[PROVIDED RECORDS]:
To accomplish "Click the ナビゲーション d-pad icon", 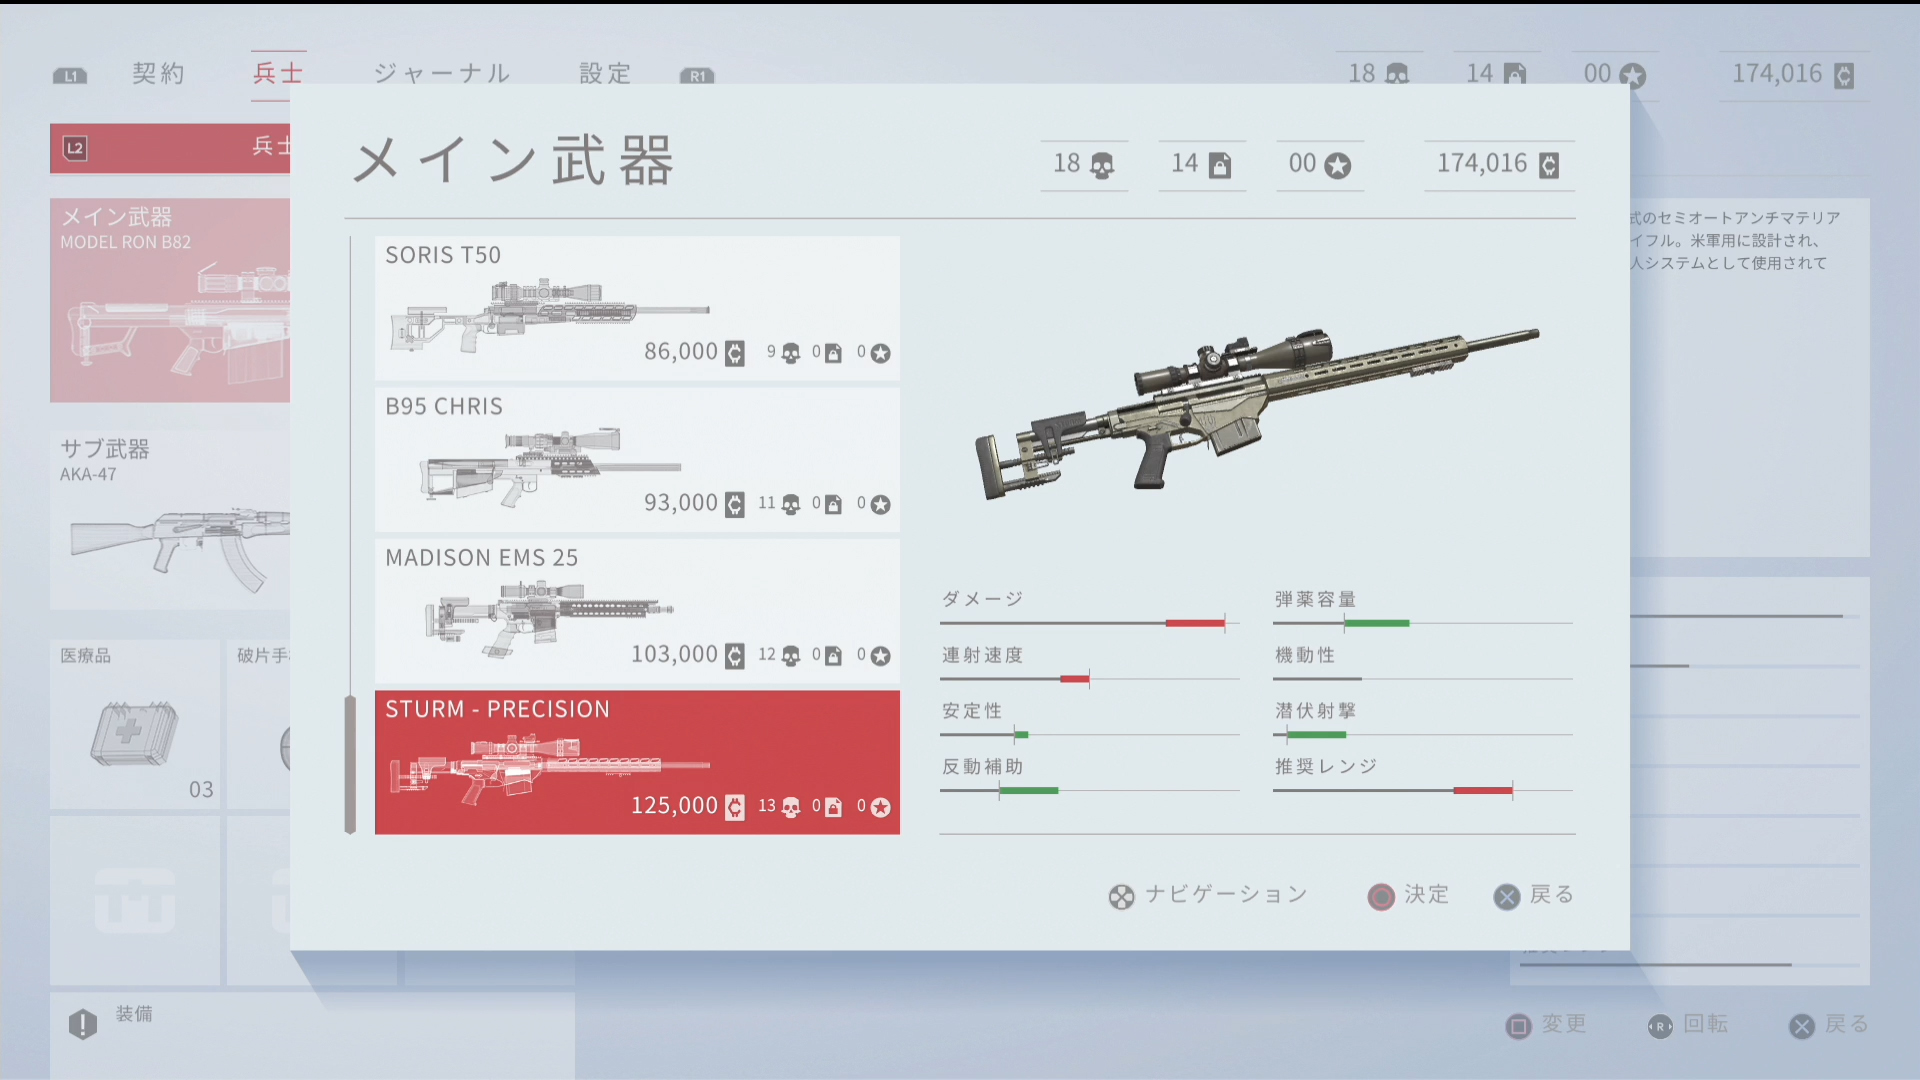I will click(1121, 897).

...

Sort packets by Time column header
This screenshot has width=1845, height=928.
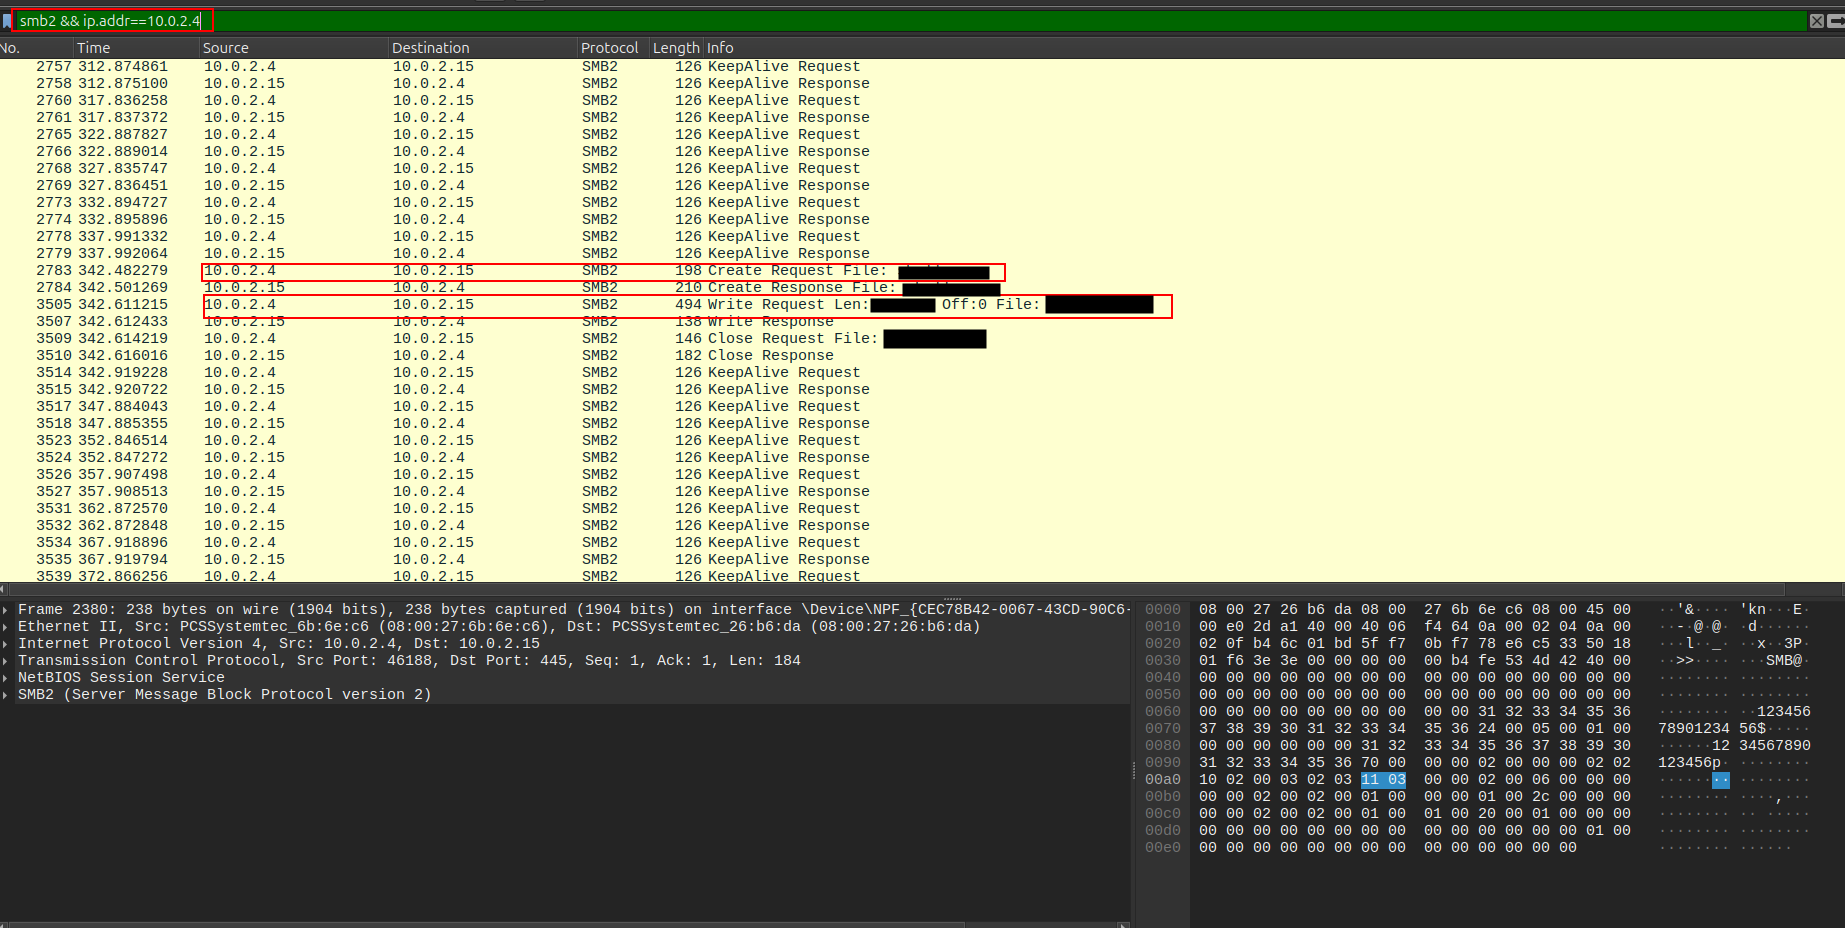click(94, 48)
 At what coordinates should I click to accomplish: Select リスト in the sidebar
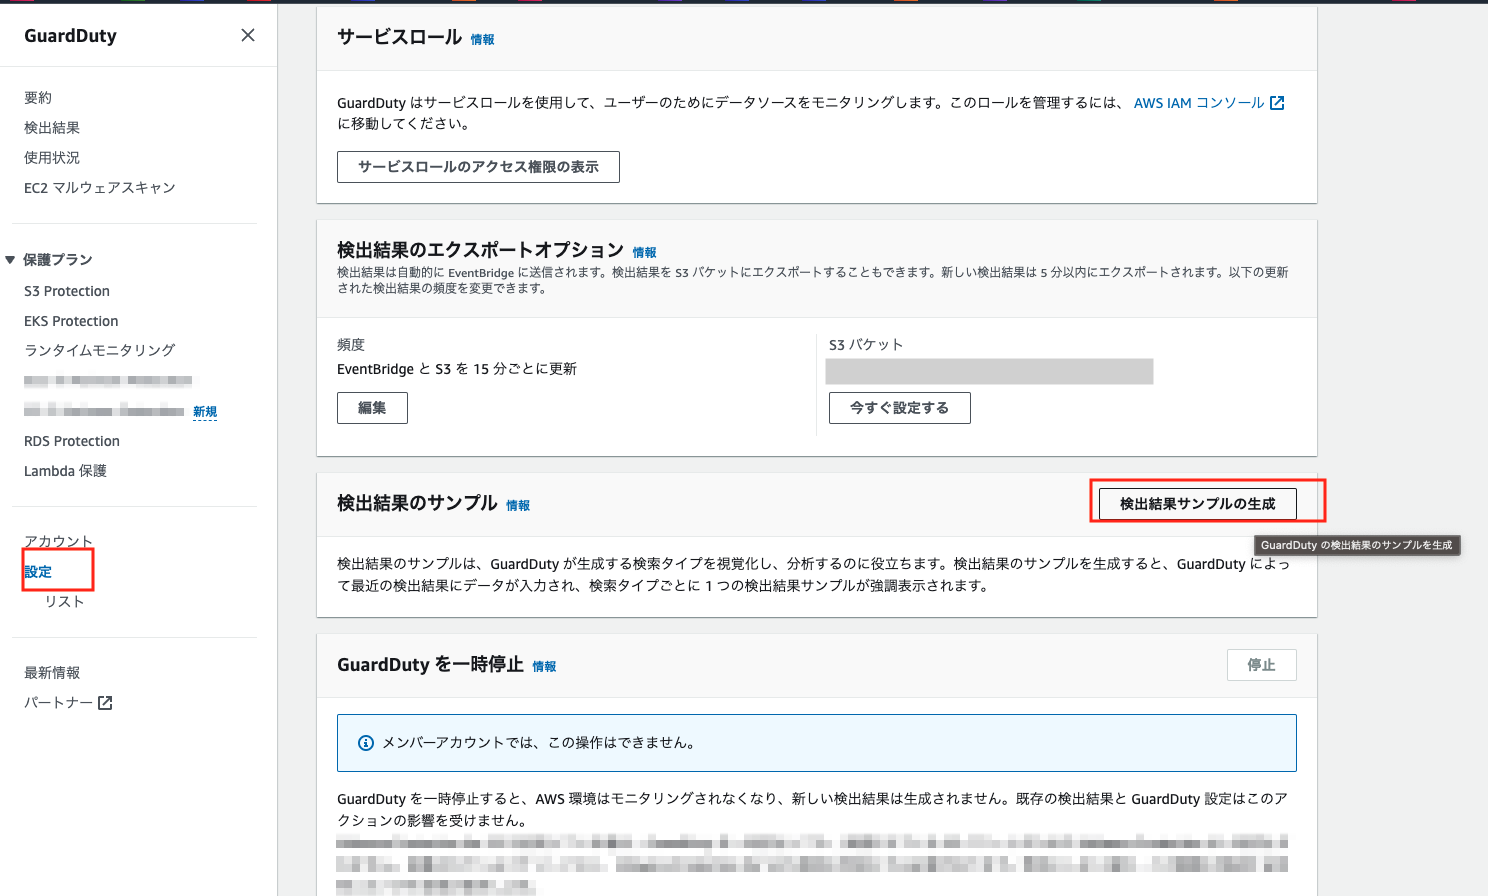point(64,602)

---

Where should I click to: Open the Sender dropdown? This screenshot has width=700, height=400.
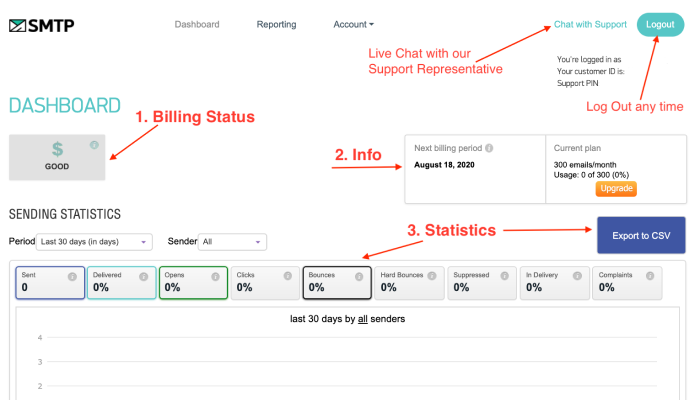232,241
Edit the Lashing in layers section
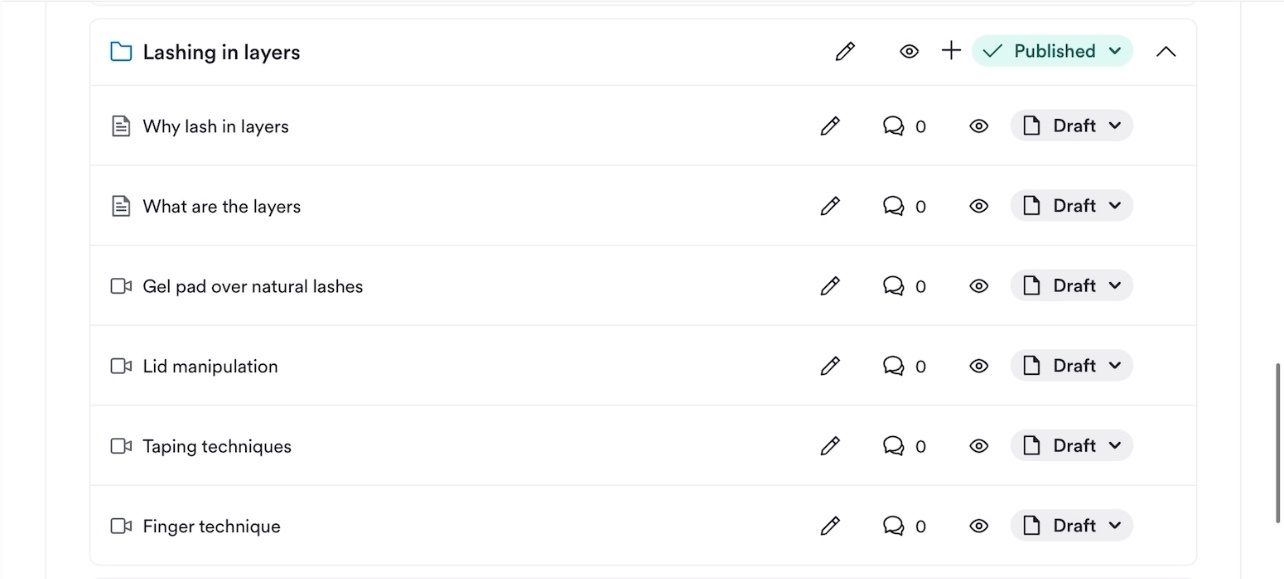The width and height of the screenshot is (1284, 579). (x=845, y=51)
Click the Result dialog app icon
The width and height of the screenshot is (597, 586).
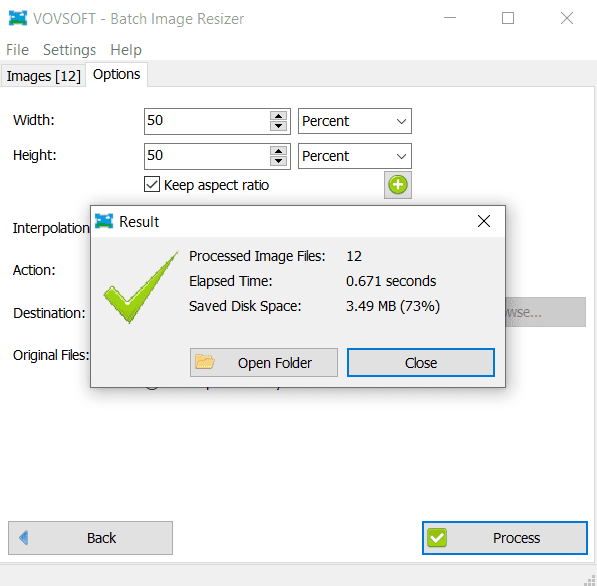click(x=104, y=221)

[WORK REQUIRED]:
Rescale the material from the line that contains "Sort packets by Time column header" through the line that contains "point(64,602)": rewrite those lines in full, requests included, with every coordinate in the answers multiplied by 0.75 and rounded to a whole number, halves rounding up. Leave the pictures out.

[FINISHED TASK]:
Sort packets by Time column header
This screenshot has width=1845, height=928.
click(71, 36)
 At what coordinates should I click to accomplish: Select リスト in the sidebar
point(48,452)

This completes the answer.